Our National Archives: Updating NPR's Archive Architecture

One of the great aspects of is our deep archive of free content. For example, you can browse our News topic archives back through 2004. (We have stories back through the mid 1990's, but the older stories are not classified into topics.) In the new site, we made a subtle but important change in how you can navigate these archives.

Previously, our archives used what might be called "search results" style navigation:


The first page of the archive displayed the next most recent 15 stories (after those appearing on the topic home page), and there was a set of numbers at the top and bottom of the page from 1 to 10 that allowed you to navigate further back. The number 2 took you to the next page of older results (results 30-45), the number 3 took you to the third page (results 46-60) and so on. For deep archives with hundreds of stories, there were special arrows that would let you navigate to pages 11-20, 21-30, etc. of the archive. If you've used any search engine, you will be familiar with this style of results. However, for an archive like ours, the date the content appeared is very important. Suppose you were interested in Politics stories about the 2006 midterm elections. The search results style navigation makes it difficult to find the stories you are interested in. You had to either try to guess which page of results corresponds to 2006, or you had to move backwards one page at a time until you found the stories you wanted.

On the new site, we emphasize organization of the archives by date. All of the archive pages have a handy calendar in the right column that lets you jump to the time period of your choosing. From there you can still page around using the "New Stories" and "Older Stories" link if you don't know the exact date of the story you are looking for.

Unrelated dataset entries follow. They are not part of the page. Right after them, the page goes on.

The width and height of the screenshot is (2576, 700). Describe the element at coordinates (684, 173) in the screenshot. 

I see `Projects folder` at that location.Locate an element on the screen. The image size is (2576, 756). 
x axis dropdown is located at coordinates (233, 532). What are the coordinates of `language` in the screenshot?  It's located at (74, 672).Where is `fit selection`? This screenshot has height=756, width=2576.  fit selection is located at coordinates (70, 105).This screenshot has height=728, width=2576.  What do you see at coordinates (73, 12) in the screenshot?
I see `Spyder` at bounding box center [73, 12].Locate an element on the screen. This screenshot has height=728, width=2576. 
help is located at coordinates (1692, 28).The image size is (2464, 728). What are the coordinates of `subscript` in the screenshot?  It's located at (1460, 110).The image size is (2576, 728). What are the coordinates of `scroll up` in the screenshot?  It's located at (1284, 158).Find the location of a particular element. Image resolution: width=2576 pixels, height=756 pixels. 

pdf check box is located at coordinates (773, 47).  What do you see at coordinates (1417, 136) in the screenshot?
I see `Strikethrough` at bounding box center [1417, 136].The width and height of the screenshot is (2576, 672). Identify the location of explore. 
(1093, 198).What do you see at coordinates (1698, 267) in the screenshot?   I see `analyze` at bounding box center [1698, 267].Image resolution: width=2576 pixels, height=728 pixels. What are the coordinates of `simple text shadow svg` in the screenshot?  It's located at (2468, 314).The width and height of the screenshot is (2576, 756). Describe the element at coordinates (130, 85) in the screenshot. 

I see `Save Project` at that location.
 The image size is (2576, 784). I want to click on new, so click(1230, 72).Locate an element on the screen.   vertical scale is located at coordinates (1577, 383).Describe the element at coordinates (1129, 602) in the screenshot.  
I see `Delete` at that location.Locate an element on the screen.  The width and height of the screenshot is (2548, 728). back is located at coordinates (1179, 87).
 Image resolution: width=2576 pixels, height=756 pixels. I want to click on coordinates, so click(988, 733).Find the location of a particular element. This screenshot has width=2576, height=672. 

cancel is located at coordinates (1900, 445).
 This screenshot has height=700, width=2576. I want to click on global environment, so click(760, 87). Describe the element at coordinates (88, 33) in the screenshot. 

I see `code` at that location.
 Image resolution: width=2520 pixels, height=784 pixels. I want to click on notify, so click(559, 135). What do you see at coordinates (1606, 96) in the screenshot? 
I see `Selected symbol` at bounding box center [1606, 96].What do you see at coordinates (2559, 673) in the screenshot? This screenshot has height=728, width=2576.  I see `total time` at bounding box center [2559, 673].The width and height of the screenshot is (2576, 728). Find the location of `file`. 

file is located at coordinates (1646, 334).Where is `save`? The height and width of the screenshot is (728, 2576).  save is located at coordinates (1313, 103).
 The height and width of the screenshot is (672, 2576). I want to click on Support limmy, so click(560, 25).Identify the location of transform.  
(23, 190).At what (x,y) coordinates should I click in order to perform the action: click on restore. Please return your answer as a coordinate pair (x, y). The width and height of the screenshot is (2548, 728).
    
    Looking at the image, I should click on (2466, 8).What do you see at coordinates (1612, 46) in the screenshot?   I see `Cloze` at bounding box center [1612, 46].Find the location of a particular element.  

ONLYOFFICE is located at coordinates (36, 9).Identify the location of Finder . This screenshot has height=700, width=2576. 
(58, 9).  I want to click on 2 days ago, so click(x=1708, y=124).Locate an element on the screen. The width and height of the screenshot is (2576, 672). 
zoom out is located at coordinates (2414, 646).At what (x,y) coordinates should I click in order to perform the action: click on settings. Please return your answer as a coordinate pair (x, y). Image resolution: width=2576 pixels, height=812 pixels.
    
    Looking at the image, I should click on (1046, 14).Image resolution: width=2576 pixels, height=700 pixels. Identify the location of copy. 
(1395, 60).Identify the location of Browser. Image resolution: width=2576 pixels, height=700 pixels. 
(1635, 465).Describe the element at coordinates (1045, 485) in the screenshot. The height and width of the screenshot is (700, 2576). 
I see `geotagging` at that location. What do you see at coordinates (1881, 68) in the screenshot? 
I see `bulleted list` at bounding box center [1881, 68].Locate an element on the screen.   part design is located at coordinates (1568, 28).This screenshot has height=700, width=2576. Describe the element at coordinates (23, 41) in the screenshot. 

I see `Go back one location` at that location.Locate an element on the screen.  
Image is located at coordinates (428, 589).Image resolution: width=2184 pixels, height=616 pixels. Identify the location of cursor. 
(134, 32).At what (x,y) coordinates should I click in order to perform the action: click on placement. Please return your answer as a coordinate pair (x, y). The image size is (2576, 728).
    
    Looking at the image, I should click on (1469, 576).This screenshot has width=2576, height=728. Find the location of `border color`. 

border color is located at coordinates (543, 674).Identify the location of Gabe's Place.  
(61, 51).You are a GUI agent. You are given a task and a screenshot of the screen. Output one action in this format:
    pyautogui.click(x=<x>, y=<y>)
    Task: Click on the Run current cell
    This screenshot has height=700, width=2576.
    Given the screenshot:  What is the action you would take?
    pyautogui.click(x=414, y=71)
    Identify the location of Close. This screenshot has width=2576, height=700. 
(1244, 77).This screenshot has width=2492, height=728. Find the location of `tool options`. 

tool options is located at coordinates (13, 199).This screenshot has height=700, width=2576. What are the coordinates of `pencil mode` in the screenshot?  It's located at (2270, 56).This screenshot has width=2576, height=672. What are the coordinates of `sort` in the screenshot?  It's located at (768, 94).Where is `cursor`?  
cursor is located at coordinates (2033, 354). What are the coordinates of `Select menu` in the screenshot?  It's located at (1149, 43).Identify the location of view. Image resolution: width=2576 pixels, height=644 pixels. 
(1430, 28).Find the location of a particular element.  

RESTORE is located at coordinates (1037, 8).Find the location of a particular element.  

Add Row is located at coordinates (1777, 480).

A second advantage of date-based archives is that when you bookmark an archive page, it will have the same set of stories when you come back to it later. With the old search results style navigation, new stories were continually being added to the top of the archives, pushing everything before them deeper into the results pages. So with search results style navigation, when you came back to the bookmark a few days later, it contained a completely different set of stories.

Technical Design

Our old archive pages pulled results using complex queries against our main Oracle database. Each new type of archive required its own specialized query, which made the code harder to maintain. The new archive pages run directly off of the NPR API. The API is well-suited to finding lists of stories by dates and by topics and other criteria. The API uses a MySQL database with a schema that is optimized to do these sorts of queries, and the query remains the same whether you are looking at topic archives, column archives, reporter archives, or any other type of archive on our site. By using the API, we get the advantage of the optimized schema plus the data caching built into the API. In pre-release testing, we found that the new archive pages are about 80 percent faster than the old archive pages. Finally, since the API has the logic built into it, we don't have to maintain distinct code to manage the way the results are returned.